By Claudia Torres
The U.S. Embassy to the Holy See is holding a symposium in Rome on “Advancing and Defending International Religious Freedom Through Diplomacy,” highlighting the mutual commitment of the United States and the Vatican to fight for basic human rights around the globe.
To that end, controversy is mounting over the Holy See’s intention to renew a two-year provisional agreement with China regarding the nomination of bishops. U.S. Secretary of State Mike Pompeo opposes the extension, and criticized China several times during the conference.
“Nowhere is religious freedom under assault more than it is inside of China today,” Pompeo said. “That’s because, as with all communist regimes, the Chinese Communist Party deems itself the ultimate moral authority.”

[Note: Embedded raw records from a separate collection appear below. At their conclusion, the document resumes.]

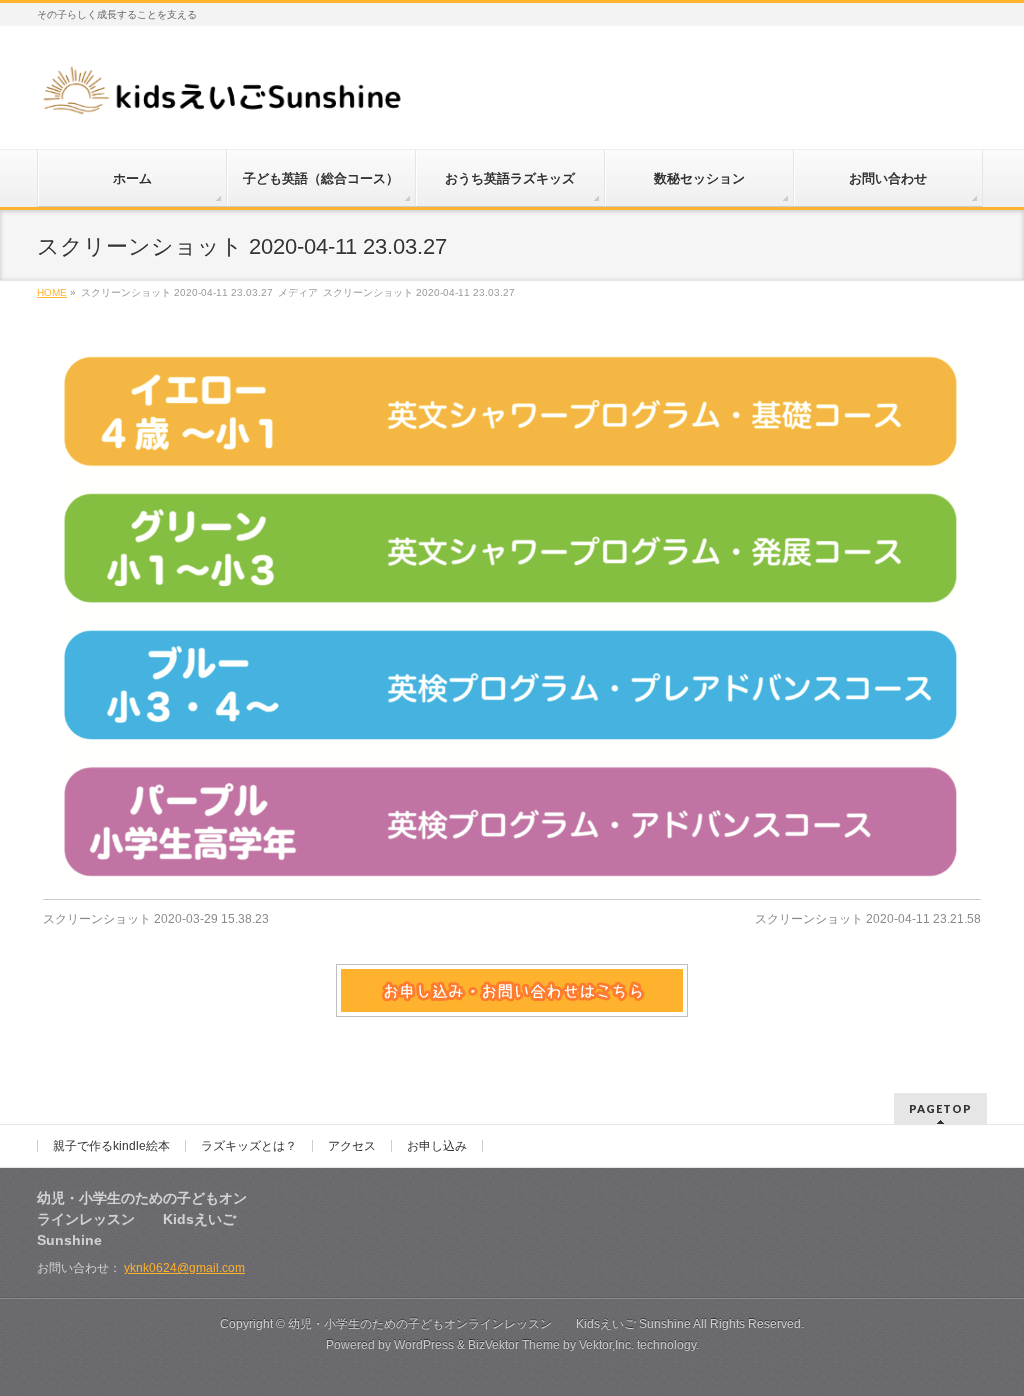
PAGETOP (940, 1108)
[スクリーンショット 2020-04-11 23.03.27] (512, 617)
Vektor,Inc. (606, 1345)
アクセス (352, 1146)
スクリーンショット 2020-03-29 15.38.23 (156, 919)
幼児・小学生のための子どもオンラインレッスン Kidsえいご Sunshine (489, 1324)
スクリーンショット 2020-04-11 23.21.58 (868, 919)
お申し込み (437, 1146)
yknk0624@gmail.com (184, 1268)
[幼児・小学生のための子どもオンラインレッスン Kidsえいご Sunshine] (224, 96)
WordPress (424, 1345)
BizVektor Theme (514, 1345)
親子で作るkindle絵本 (111, 1146)
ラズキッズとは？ (249, 1146)
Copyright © (254, 1324)
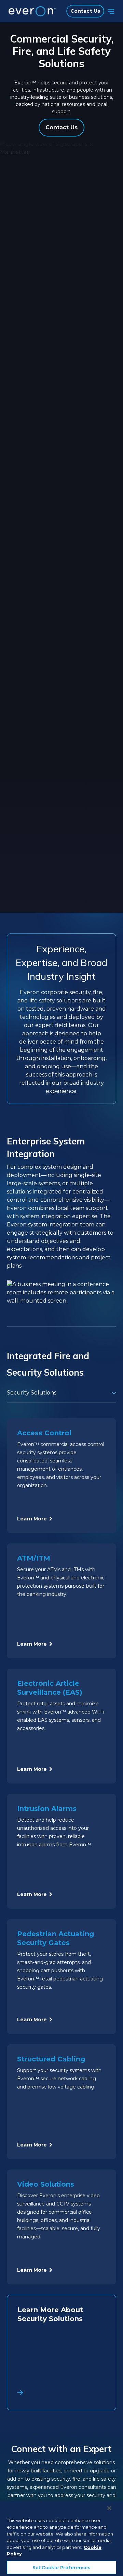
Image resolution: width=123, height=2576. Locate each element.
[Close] (109, 2508)
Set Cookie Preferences (61, 2567)
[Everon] (30, 11)
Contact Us (85, 11)
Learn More (32, 1519)
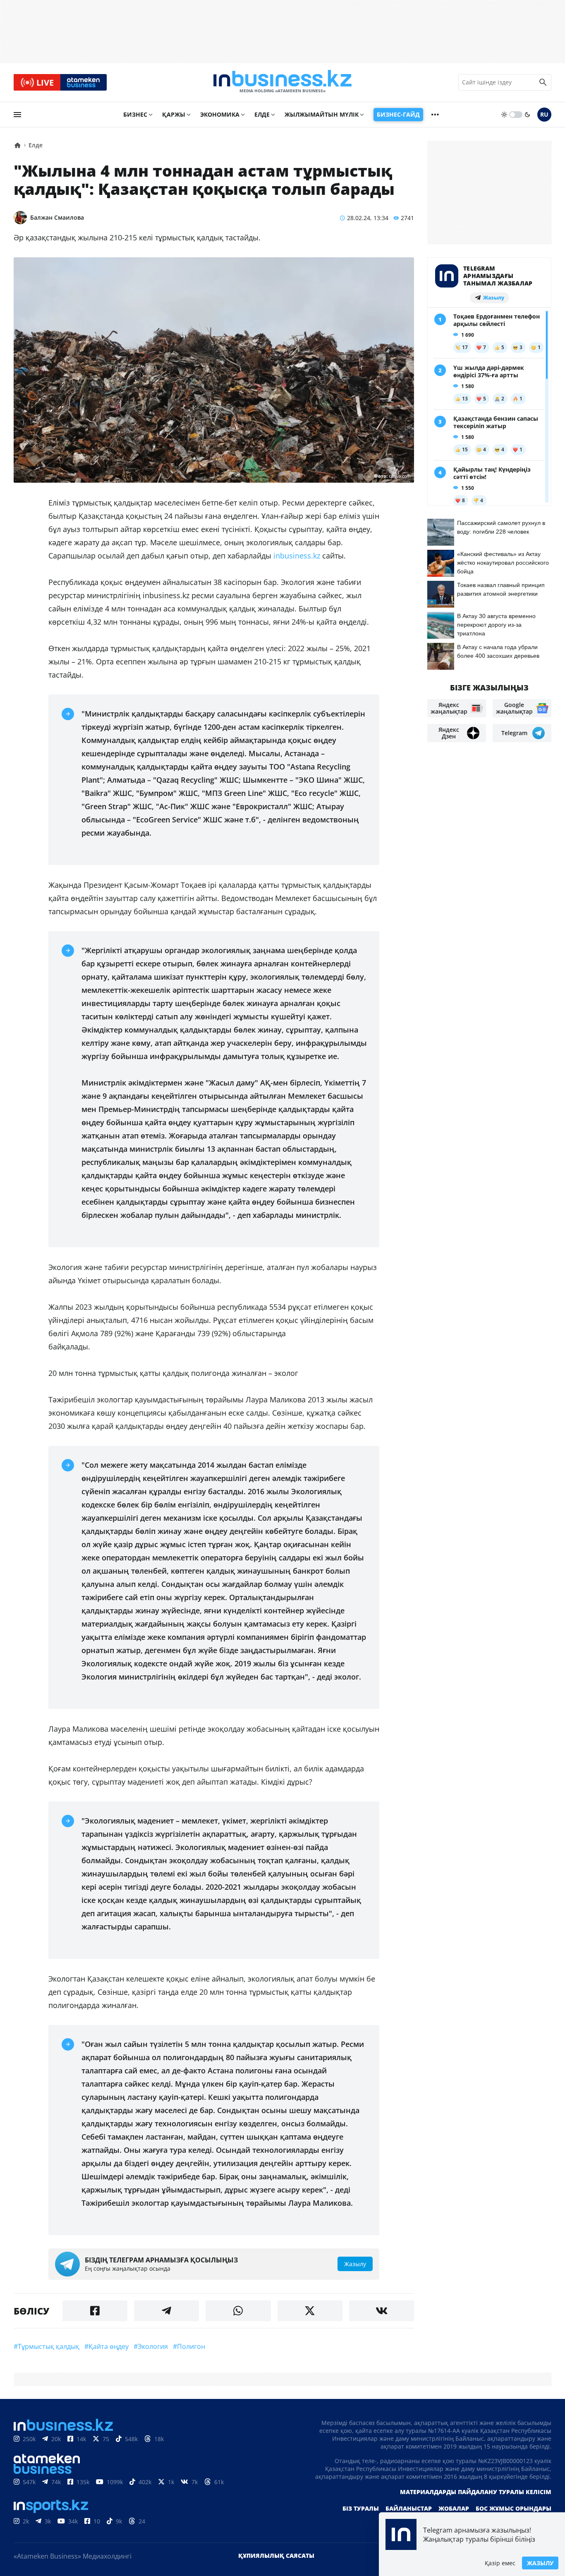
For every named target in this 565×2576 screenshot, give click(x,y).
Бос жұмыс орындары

He added that, “an increasingly repressive CCP, frightened by its own lack of democratic legitimacy, works day and night to snuff out the lamp of freedom, especially religious freedom, on a horrifying scale.”
Following the symposium, Pompeo’s comments prompted Vatican Secretary of State Pietro Parolin to respond to questions regarding the Holy See’s agreement with China, saying the Vatican prefers a politics of “small steps.”

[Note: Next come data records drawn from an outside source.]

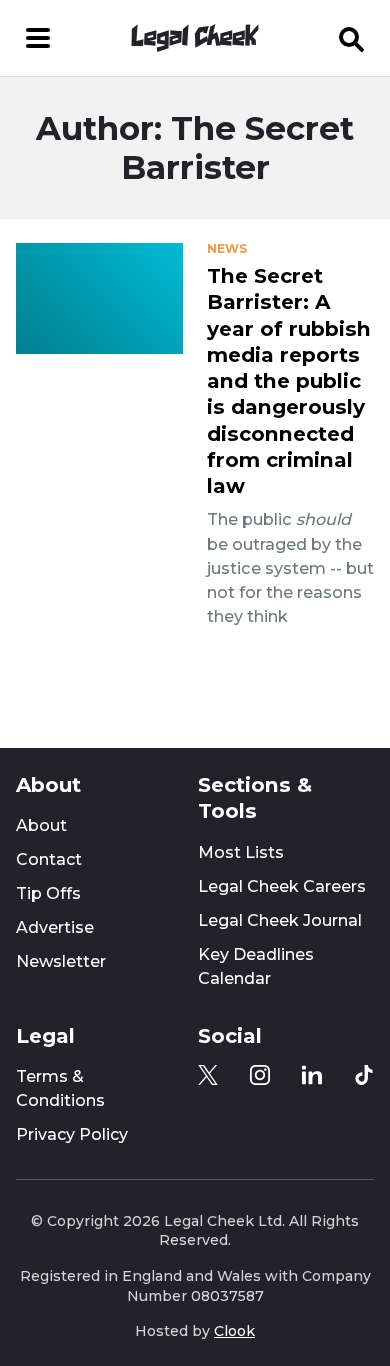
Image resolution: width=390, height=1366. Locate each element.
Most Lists (241, 852)
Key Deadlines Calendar (256, 966)
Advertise (55, 927)
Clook (234, 1331)
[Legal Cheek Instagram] (260, 1075)
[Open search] (352, 38)
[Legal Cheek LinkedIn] (312, 1075)
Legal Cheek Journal (280, 920)
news (227, 249)
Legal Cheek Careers (282, 886)
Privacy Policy (72, 1134)
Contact (49, 859)
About (41, 825)
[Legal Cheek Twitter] (208, 1075)
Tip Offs (48, 893)
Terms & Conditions (60, 1088)
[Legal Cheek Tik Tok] (364, 1075)
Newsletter (61, 961)
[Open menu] (38, 38)
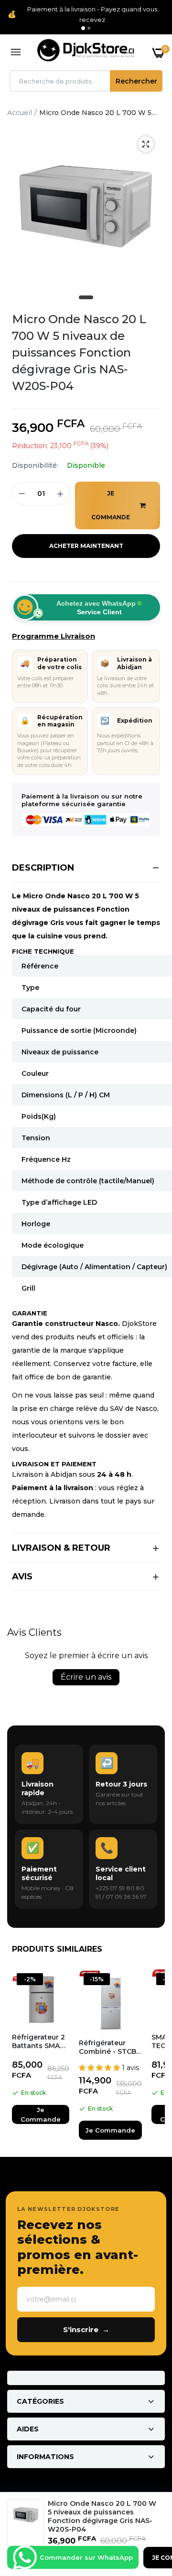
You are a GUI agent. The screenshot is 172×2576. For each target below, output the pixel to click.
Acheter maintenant (86, 545)
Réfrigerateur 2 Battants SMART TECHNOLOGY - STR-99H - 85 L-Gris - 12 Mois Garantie (40, 2041)
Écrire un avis (86, 1677)
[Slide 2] (88, 28)
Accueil (19, 112)
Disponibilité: (35, 465)
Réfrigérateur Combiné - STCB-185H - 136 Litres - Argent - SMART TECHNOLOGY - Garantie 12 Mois (109, 2047)
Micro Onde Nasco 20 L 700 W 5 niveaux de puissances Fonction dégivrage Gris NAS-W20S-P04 (79, 352)
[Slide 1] (83, 28)
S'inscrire (86, 2329)
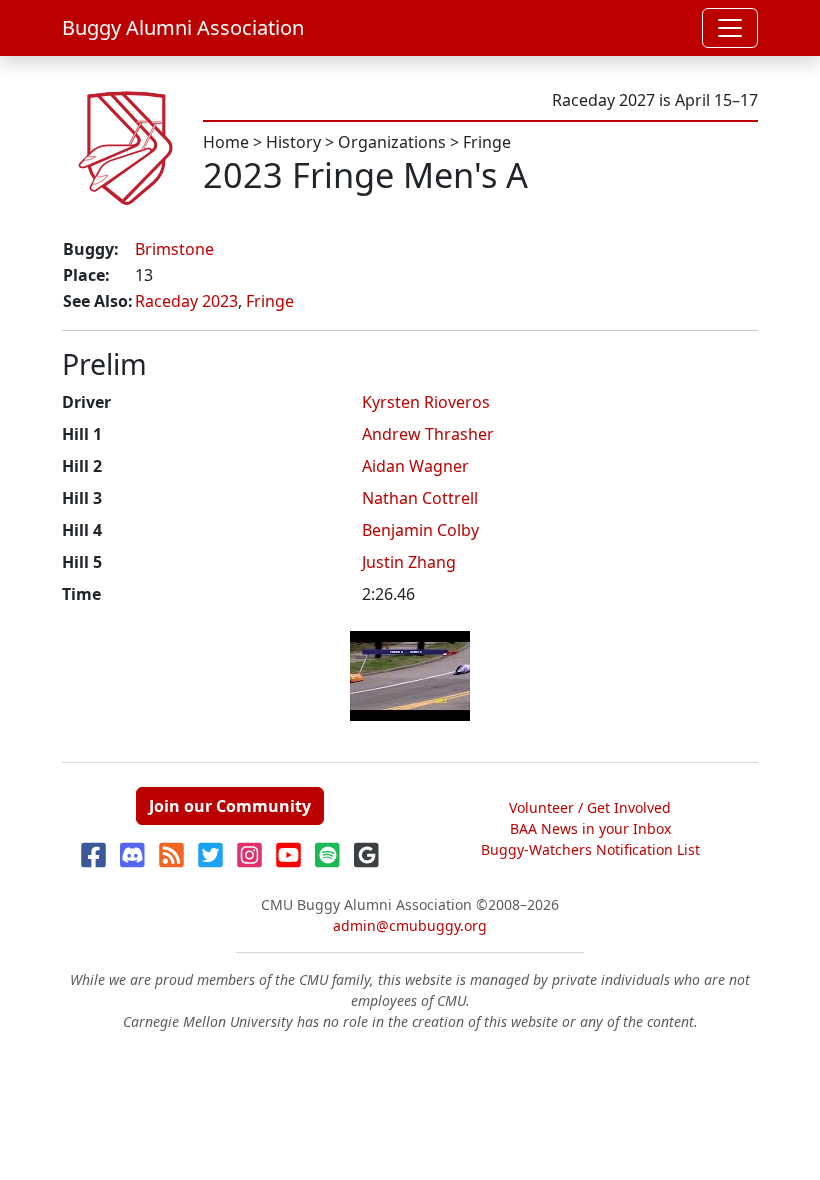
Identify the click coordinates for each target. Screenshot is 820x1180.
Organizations (392, 142)
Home (226, 142)
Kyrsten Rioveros (426, 402)
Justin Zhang (409, 562)
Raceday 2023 (186, 301)
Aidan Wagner (415, 466)
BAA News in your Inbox (590, 828)
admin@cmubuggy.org (410, 925)
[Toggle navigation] (730, 28)
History (293, 142)
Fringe (487, 142)
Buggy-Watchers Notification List (590, 849)
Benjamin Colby (420, 530)
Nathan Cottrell (420, 498)
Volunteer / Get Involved (590, 807)
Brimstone (174, 249)
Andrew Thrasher (428, 434)
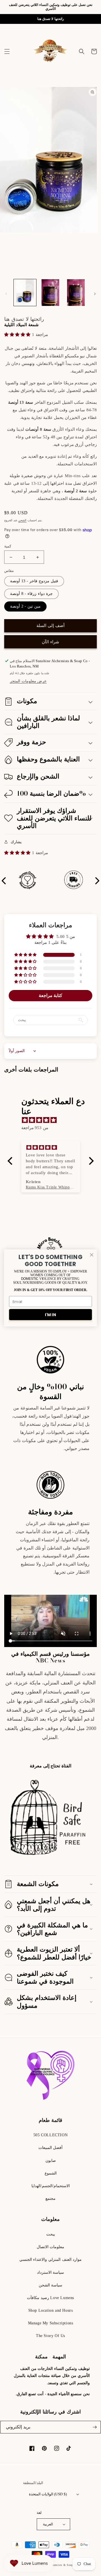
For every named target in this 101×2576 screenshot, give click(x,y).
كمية (7, 546)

“We believe that every result — even if it isn’t striking, even if it isn’t eye-catching, even if, at first, perhaps it seems to not yield big results — is however, a step forward, toward the affirmation also of greater religious freedom,” Cardinal Pietro says.
The Vatican continues to defend its position on China, though many Catholics are concerned that the agreement could make things worse for the faithful in the communist country.
And though Pompeo did not meet with Pope Francis, the symposium underlines the United States and the Holy See’s common goal to defend religious freedom.